Many of us make a New Year’s Resolution to lose weight. We exercise and eat right, but sometimes we don’t see any results. The reason may be that you are unknowingly sabotaging your results. Jari Love has a list of 7 ways you may be getting in the way of your own weight loss goals. The good news is once you know what’s is impeding your progress they are easy to fix and you can fast-track your New Year’s goals.

1. Eating Simple Carbs

At Jari Love’s Get RIPPED! program participants know they should choose complex carbs over simple carbs. Simple carbohydrates like any processed food, or high sugar foods like candies, bagels, and cookies, wreak havoc on your metabolism. Not only do they create dramatic fluctuations in your blood sugar levels, but they leave you hungry and craving more thus perpetuating the cycle of poor food choices. Simple carbs are also deficient in the minerals, vitamins, and fiber that your body needs to run efficiently.
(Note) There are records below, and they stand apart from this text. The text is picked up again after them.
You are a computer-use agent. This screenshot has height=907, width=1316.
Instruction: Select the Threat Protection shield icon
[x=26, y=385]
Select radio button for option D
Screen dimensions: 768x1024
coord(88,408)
2. Drinking Too Little Water

Our body needs water to function properly. Drinking 6-10 glasses of water each day keeps our metabolism running smoothly, flushes toxins out of the body and helps your body retain the vitamins and minerals from your food. Dehydration also contributes to lethargy and mental fogginess and thirst can be mistaken for hunger. So drink up and keep those cravings at bay.

3. Stressing Out

Stress not only causes you to binge eat, it also weakens your metabolism. When you’re worried or anxious, your body is in a constant state of “flight or fight.” Accordingly, its secreting metabolism-killing hormones like cortisol. If you’re stressed out, do some stress busting exercise like taking a Get RIPPED! class.

4. Skipping Meals

Skipping meals may sound like a good way to cut calories, but it doesn’t work and you may even gain weight. When you skip a meal, your body holds on to calories and lowers your metabolic rate to conserve energy. You may also overeat at the next meal to make up for the calories you missed. This combined with a lowered metabolism is a recipe for weight gain not weight loss. To keep both your metabolism and your mood in tip-top order, be sure to get at least 3 meals per day.

5. Eating Processed Foods

Processed foods are typically high in calories and sugar. Sugar interferes with your body’s production of lipase, an enzyme you need to burn fat. Processed foods often contain metabolism-suppressing additives and hormones, including MSG. Processed foods also do not contain easily absorbable vitamins and minerals. If your body does not receive these nutrients, it will feel starved and you will crave more food even if you are full. The Get RIPPED! Program advocates for natural, whole foods for every meal.

6. High-Fat Diets

High-fat meals are bad for your metabolism because they are so hard to digest. If you’ve ever eaten a high-fat meal and then felt full for hours afterwards, then you know first-hand how long it can take for your body to process fats. Also, your body can only use so many calories at one time. If you eat a high calorie meal, then your body will only store the extra calories as fat.

7. Skipping Sleep

Skipping sleep is just as bad for your metabolism as skipping meals. In fact, sleep directly affects three of the main hormones that regulate both your stress and appetite levels: cortisol, leptin, and grehlin. Get in at least 7 hours a night to keep your stress levels down and your metabolism up.